— Problem —
Begin at the line containing "filmratings.com (224, 1312)" and reproduce every line through the end of the entries below. Nothing else should appear.
-- Given entries follows --
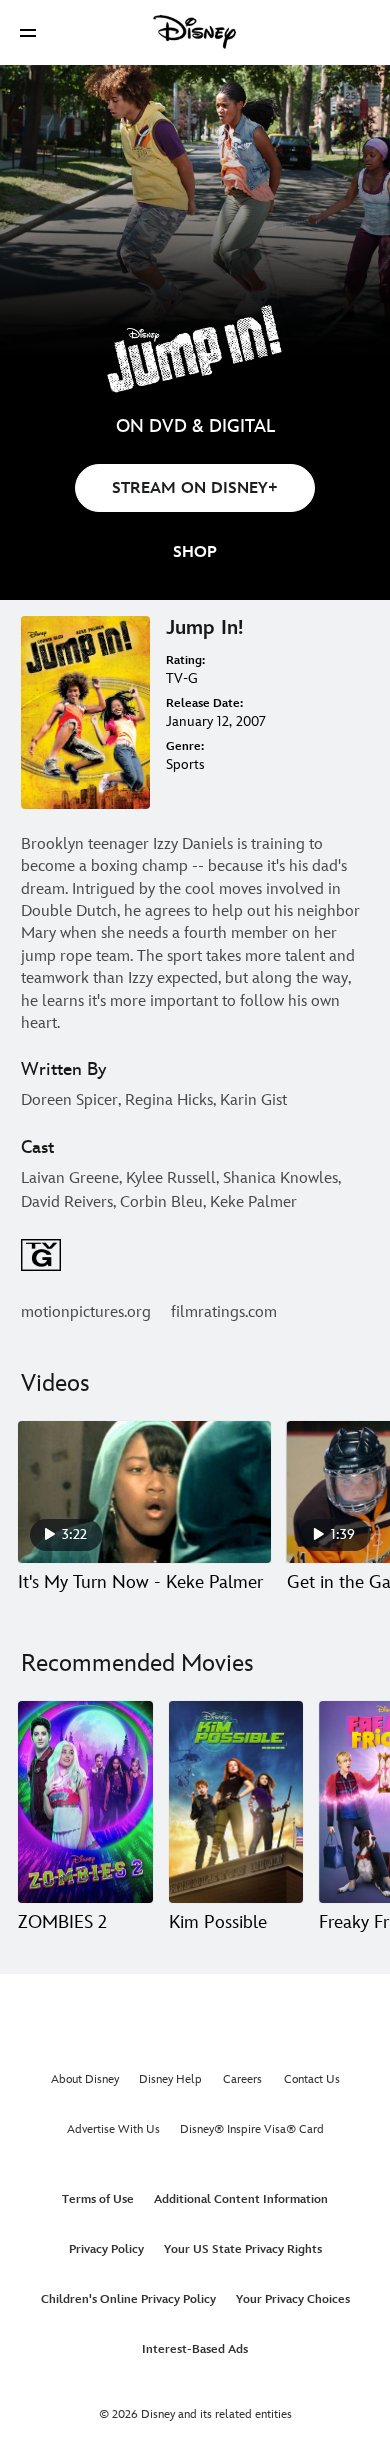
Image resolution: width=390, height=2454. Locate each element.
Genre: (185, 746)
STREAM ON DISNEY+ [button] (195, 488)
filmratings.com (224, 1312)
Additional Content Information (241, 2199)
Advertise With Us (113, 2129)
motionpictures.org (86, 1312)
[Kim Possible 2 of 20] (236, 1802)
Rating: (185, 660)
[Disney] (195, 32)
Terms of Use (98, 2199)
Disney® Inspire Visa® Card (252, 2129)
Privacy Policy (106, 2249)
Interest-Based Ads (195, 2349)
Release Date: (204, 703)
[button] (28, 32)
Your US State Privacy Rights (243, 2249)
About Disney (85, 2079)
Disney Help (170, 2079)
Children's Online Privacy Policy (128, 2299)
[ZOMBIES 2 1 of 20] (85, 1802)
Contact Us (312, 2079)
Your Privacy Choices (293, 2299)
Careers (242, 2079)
-- Given entries concluded --
— Written response —
filmratings.com (224, 1312)
Additional Content Information (241, 2199)
Advertise With Us (113, 2129)
motionpictures.org (86, 1312)
[Kim Possible 2 of 20] (236, 1802)
Rating: (185, 660)
[Disney] (195, 32)
Terms of Use (98, 2199)
Disney® Inspire Visa® Card (252, 2129)
Privacy Policy (106, 2249)
Interest-Based Ads (195, 2349)
Release Date: (204, 703)
[button] (28, 32)
Your US State Privacy Rights (243, 2249)
About Disney (85, 2079)
Disney Help (170, 2079)
Children's Online Privacy Policy (128, 2299)
[ZOMBIES 2 1 of 20] (85, 1802)
Contact Us (312, 2079)
Your Privacy Choices (293, 2299)
Careers (242, 2079)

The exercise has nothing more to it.